Copy, without any change, the lines from the one that holds "870x503 pixels." through the final line of the material below.

Source records START

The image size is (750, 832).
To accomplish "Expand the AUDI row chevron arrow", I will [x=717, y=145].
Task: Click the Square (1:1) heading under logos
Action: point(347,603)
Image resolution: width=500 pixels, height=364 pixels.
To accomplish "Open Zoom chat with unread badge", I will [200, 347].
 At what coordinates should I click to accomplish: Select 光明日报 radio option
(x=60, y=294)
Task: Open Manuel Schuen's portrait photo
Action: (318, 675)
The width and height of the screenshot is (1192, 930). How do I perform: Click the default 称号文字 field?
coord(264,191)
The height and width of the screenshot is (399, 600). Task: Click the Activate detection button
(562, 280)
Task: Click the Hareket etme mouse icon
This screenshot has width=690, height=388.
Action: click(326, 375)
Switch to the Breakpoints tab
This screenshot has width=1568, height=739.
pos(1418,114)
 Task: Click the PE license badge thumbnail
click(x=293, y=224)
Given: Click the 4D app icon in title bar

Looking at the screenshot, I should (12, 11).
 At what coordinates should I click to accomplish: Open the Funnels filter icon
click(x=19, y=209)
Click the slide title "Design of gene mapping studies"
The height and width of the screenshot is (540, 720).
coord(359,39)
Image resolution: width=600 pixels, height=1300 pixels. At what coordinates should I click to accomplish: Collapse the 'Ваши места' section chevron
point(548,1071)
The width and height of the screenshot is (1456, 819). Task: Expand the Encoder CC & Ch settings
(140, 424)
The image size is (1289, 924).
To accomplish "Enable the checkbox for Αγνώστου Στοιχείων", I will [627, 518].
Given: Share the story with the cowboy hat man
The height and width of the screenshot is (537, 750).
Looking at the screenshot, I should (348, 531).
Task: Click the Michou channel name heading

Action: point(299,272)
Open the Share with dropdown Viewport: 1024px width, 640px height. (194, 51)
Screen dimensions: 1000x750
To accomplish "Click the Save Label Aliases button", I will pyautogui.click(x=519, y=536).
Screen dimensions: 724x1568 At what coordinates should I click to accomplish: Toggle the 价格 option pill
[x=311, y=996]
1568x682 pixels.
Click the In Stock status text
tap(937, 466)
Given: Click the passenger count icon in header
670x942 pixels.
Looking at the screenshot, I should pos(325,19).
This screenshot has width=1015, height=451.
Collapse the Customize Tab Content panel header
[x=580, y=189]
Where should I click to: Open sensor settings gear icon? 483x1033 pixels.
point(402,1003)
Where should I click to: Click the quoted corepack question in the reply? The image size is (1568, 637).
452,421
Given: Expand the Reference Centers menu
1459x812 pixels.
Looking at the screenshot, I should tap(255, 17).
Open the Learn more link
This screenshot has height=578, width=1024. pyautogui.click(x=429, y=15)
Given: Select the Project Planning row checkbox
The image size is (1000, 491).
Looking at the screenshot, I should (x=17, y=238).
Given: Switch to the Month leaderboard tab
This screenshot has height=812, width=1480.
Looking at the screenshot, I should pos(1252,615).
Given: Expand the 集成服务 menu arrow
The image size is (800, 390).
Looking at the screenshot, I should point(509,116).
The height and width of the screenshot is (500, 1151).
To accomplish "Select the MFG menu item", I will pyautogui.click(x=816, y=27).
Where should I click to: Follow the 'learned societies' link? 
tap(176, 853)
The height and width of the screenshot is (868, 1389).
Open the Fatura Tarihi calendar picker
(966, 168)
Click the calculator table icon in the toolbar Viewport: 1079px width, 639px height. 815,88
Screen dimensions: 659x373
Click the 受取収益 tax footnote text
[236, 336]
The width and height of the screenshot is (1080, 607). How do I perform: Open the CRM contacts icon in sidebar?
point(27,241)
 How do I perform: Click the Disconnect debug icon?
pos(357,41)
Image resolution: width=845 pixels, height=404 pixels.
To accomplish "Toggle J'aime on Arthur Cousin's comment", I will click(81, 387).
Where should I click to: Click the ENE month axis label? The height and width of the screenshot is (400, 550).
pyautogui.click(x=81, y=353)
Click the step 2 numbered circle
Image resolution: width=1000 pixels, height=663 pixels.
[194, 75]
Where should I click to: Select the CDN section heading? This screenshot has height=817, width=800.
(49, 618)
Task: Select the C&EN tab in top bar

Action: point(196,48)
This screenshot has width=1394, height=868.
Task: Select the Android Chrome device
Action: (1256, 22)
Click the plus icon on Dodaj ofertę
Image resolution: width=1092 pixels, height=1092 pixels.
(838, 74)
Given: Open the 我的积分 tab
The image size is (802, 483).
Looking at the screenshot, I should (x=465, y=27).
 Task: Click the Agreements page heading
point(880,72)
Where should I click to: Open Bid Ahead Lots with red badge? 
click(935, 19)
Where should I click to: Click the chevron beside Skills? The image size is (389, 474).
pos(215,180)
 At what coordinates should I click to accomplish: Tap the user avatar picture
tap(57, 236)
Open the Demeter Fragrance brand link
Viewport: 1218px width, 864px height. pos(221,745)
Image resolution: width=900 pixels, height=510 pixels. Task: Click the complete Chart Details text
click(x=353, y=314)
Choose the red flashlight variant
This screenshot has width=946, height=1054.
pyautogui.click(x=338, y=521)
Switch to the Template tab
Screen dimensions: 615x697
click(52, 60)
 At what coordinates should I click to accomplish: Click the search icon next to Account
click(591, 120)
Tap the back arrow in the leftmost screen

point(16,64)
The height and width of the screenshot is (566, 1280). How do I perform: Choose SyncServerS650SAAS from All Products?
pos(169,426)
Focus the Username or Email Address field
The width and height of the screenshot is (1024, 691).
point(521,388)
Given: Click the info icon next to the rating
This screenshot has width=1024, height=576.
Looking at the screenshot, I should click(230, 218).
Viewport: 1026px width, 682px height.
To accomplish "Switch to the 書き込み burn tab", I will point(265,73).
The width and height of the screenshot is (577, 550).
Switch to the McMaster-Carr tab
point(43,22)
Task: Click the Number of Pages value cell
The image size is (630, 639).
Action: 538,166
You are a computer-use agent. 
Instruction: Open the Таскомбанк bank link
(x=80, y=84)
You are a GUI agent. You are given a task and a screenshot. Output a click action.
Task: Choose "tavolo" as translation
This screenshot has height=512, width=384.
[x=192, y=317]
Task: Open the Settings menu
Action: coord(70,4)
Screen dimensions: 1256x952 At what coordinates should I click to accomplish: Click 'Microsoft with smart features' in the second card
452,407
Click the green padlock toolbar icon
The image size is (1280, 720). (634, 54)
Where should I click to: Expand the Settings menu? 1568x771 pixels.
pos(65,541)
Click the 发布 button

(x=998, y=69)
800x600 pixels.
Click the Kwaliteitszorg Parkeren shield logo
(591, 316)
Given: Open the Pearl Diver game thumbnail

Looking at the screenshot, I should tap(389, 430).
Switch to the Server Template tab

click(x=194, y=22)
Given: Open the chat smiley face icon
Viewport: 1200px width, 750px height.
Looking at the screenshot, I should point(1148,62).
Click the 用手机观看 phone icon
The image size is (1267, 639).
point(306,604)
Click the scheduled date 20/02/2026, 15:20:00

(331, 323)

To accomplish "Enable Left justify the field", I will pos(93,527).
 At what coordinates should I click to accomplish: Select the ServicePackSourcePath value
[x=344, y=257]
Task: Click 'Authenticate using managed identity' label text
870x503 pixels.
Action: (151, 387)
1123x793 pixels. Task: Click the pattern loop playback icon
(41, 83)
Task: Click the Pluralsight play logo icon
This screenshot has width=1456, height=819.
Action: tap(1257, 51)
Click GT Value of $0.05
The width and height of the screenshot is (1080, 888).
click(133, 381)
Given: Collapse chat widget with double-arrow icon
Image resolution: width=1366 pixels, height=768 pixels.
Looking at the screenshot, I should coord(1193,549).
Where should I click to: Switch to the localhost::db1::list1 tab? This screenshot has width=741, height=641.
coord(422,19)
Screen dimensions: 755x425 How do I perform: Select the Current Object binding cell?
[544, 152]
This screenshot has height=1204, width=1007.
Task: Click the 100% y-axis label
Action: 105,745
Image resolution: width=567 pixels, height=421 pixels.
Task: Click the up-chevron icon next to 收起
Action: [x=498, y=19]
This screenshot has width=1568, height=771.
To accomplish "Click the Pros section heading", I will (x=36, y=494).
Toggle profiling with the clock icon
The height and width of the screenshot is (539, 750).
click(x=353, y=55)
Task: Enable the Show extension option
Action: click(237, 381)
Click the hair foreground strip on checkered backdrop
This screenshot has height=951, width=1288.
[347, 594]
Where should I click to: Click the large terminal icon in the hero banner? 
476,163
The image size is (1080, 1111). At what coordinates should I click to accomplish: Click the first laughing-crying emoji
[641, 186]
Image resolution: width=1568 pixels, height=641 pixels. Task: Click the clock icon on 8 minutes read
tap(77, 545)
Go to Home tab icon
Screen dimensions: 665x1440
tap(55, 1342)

Source records END

• Exercise result
870x503 pixels.
Action: (151, 387)
1123x793 pixels. Task: Click the pattern loop playback icon
(41, 83)
Task: Click the Pluralsight play logo icon
This screenshot has width=1456, height=819.
Action: tap(1257, 51)
Click GT Value of $0.05
The width and height of the screenshot is (1080, 888).
click(133, 381)
Given: Collapse chat widget with double-arrow icon
Image resolution: width=1366 pixels, height=768 pixels.
Looking at the screenshot, I should coord(1193,549).
Where should I click to: Switch to the localhost::db1::list1 tab? This screenshot has width=741, height=641.
coord(422,19)
Screen dimensions: 755x425 How do I perform: Select the Current Object binding cell?
[544, 152]
This screenshot has height=1204, width=1007.
Task: Click the 100% y-axis label
Action: 105,745
Image resolution: width=567 pixels, height=421 pixels.
Task: Click the up-chevron icon next to 收起
Action: [x=498, y=19]
This screenshot has width=1568, height=771.
To accomplish "Click the Pros section heading", I will (x=36, y=494).
Toggle profiling with the clock icon
The height and width of the screenshot is (539, 750).
click(x=353, y=55)
Task: Enable the Show extension option
Action: click(237, 381)
Click the hair foreground strip on checkered backdrop
This screenshot has height=951, width=1288.
[347, 594]
Where should I click to: Click the large terminal icon in the hero banner? 
476,163
The image size is (1080, 1111). At what coordinates should I click to accomplish: Click the first laughing-crying emoji
[641, 186]
Image resolution: width=1568 pixels, height=641 pixels. Task: Click the clock icon on 8 minutes read
tap(77, 545)
Go to Home tab icon
Screen dimensions: 665x1440
tap(55, 1342)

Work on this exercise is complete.